> [WHAT THIS TASK INVOLVES]
Reproduce every entry below, changing "column header" to "column heading" and leaving everything else unchanged, and omit the pictures from the reproduction.

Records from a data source

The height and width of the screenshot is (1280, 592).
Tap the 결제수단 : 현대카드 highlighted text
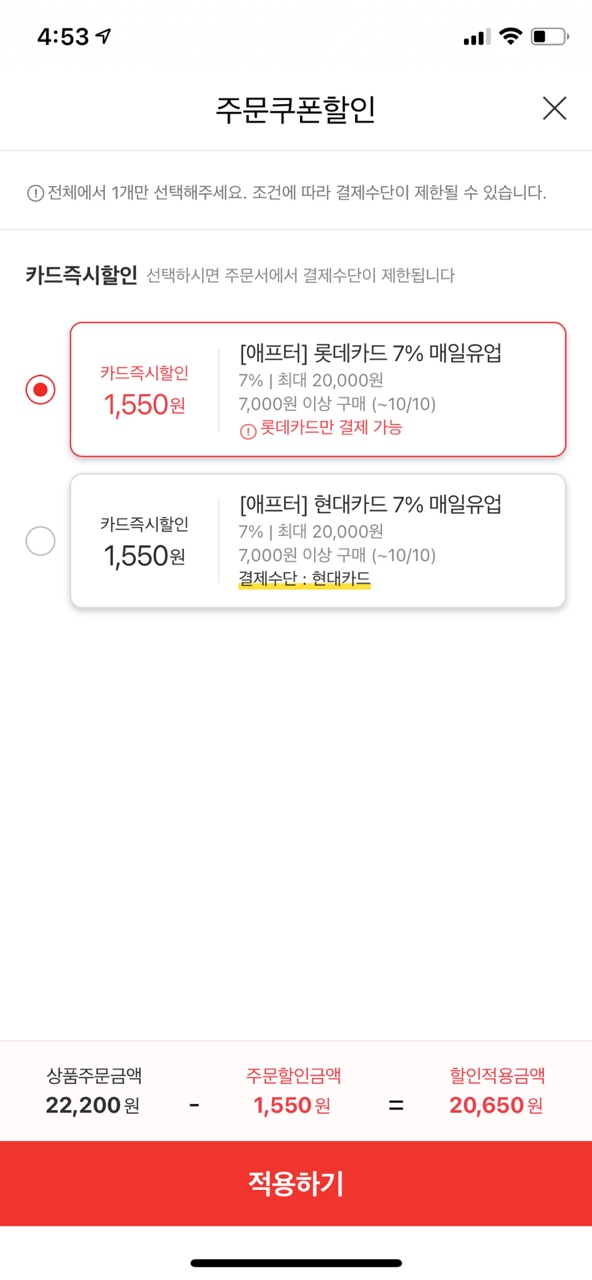click(304, 578)
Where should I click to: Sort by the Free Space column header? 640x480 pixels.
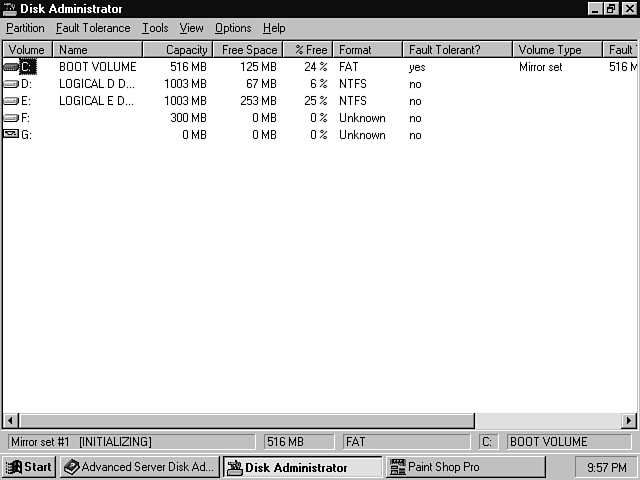(x=248, y=49)
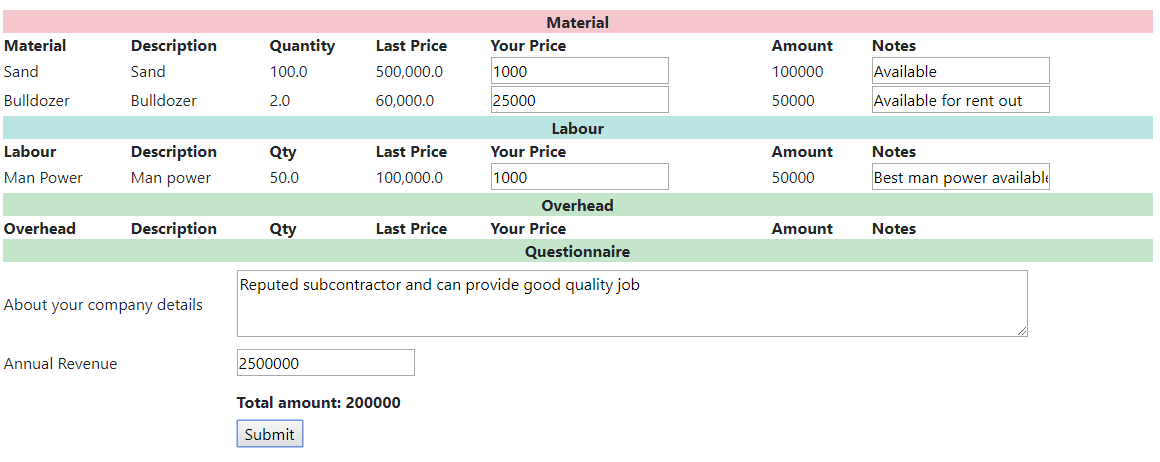Edit Man Power Notes field

tap(960, 177)
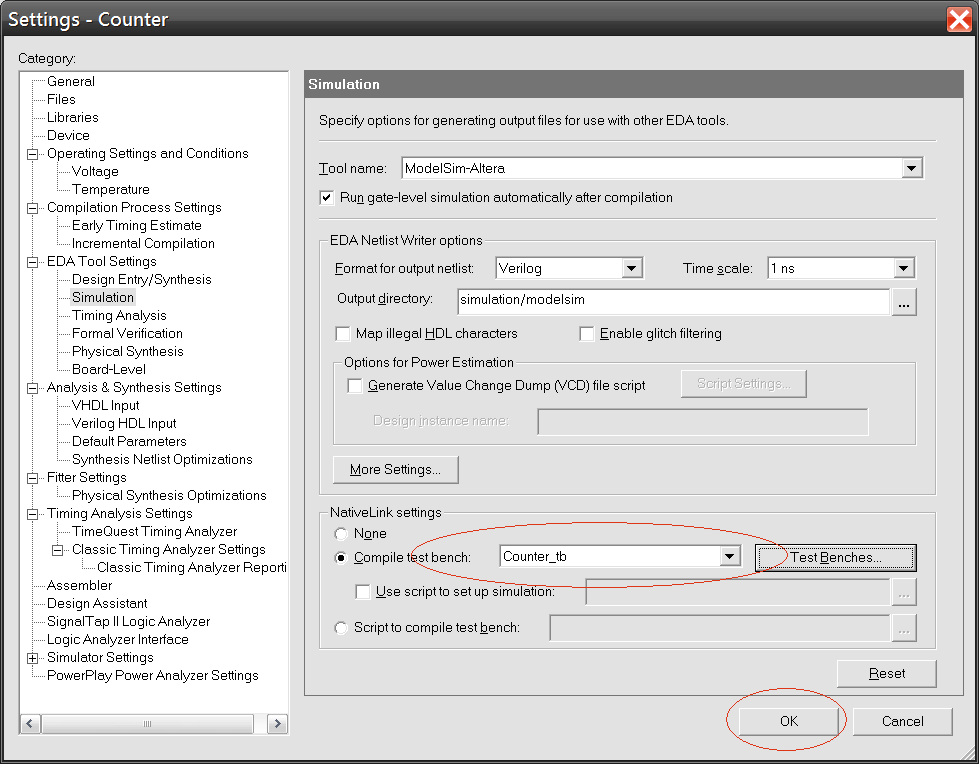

> [ANSWER BELOW]
The height and width of the screenshot is (1280, 592).
Tap the 결제수단 : 현대카드 highlighted text
click(304, 578)
Where should I click to: Sort by the Free Space column heading? 640x480 pixels.
(x=248, y=49)
Edit Man Power Notes field

tap(960, 177)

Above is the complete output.